I could go on citing these examples all day, but the point is that in modern policing, which many folks know precious little about even as they shout to the world how cops should be doing their jobs, armored rescue vehicles are as important as good judgment, good training, less-lethal technologies, good radios, and individual body armor.

The critics cite "grenade launchers" in the inventory of police tactical teams, and the hand-wringing, eyebrow-shaving, and paranoia needles swing wildly into the red. The perception these critics would like to leave with you is that police departments are stockpiling anti-personnel grenades. Nope. Grenade launchers, of various kinds, have long existed in police inventories, and they are used exclusively to fire tear-gas canisters, less-lethal baton rounds, pepper balls, or beanbags - to disperse large, unruly crowds, like those who keep burning down family businesses and looting Auto Zones during "legitimate peaceful protests."

There is no such thing as routine in police work, despite the regrettable and common media use of that term, and that is particularly true if you are the one making a late-night traffic stop in a remote area, with intermittent radio service, or contacting a seven-foot, 350-pound parolee on the fringes of a meth psychosis, at 3 a.m. in an alley, alone.

Police work is a far more difficult and demanding job than most folks realize - because they are comfortable at home and they don't have to think about it much, except when the latest round of use-of-force hyperbole hits the news. The cops aren't asking for our sympathy. They know the risks; they know the job. But one thing we can do for them - for all of us - is to stop with the paranoia and conspiracy nonsense. It isn't true at all and it isn't helping anyone.
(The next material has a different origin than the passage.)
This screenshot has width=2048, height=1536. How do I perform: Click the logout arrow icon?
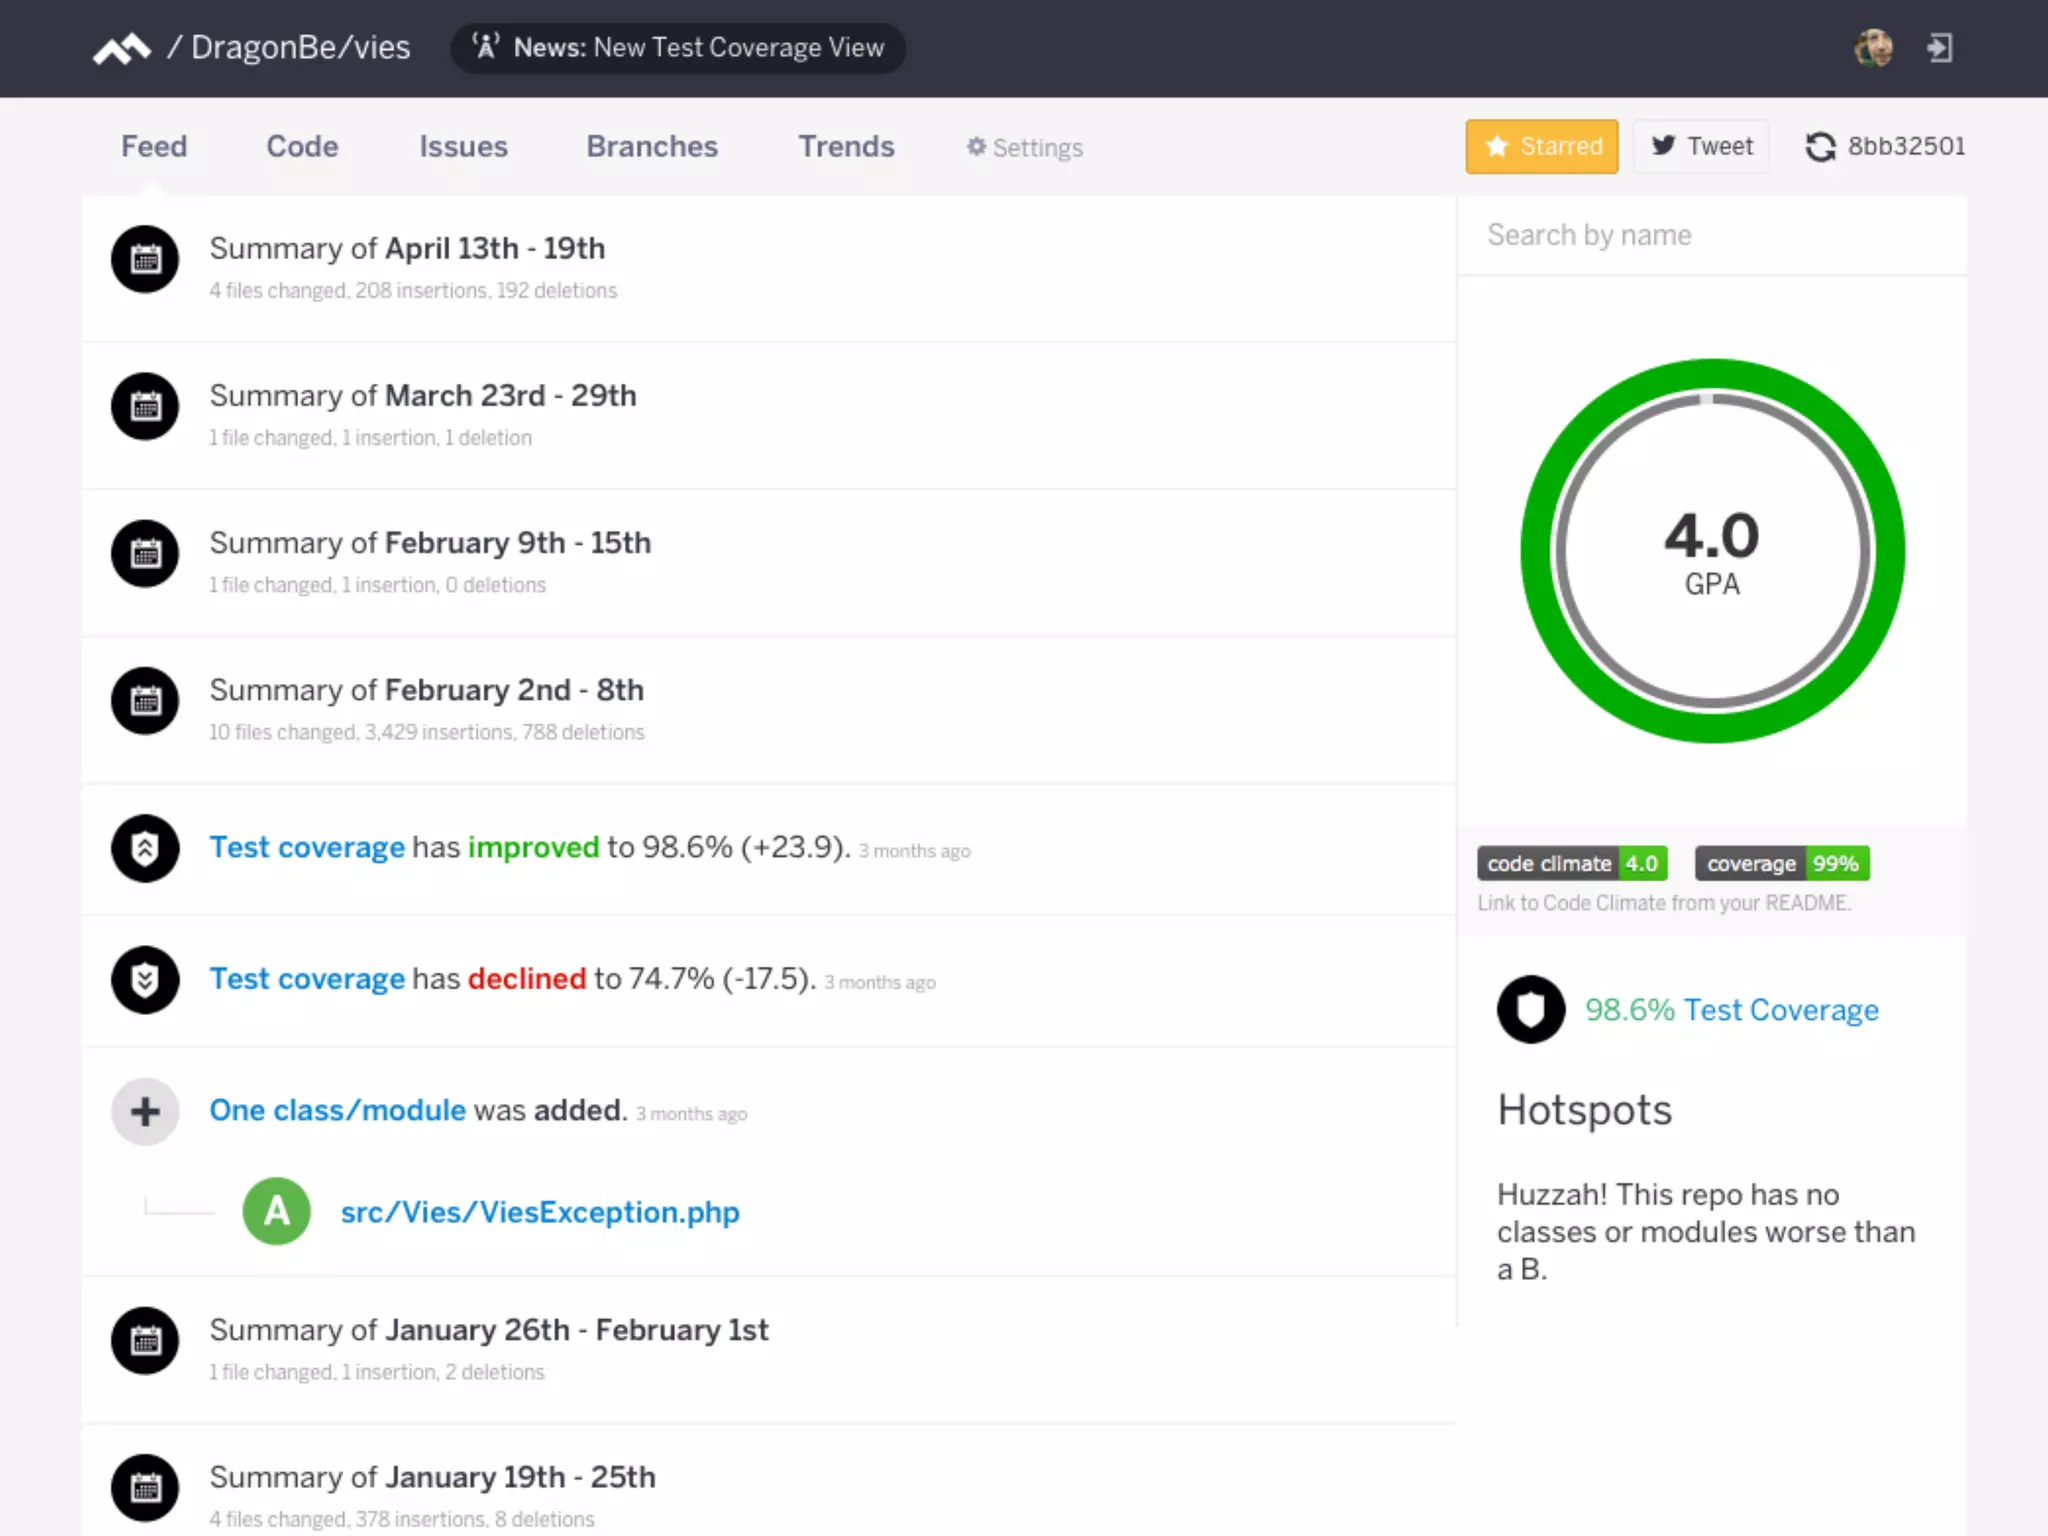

I want my cops out of their cars, confronting criminals, and I want them to have the best possible equipment and training to do the job with, so that the good guys and gals behind the badge get to go home at the end of each and every shift. They matter more to me than some guy breaking into houses, smoking meth, shooting up his neighborhood, beating his wife, or driving drunk on my highways. Maybe you think that, too.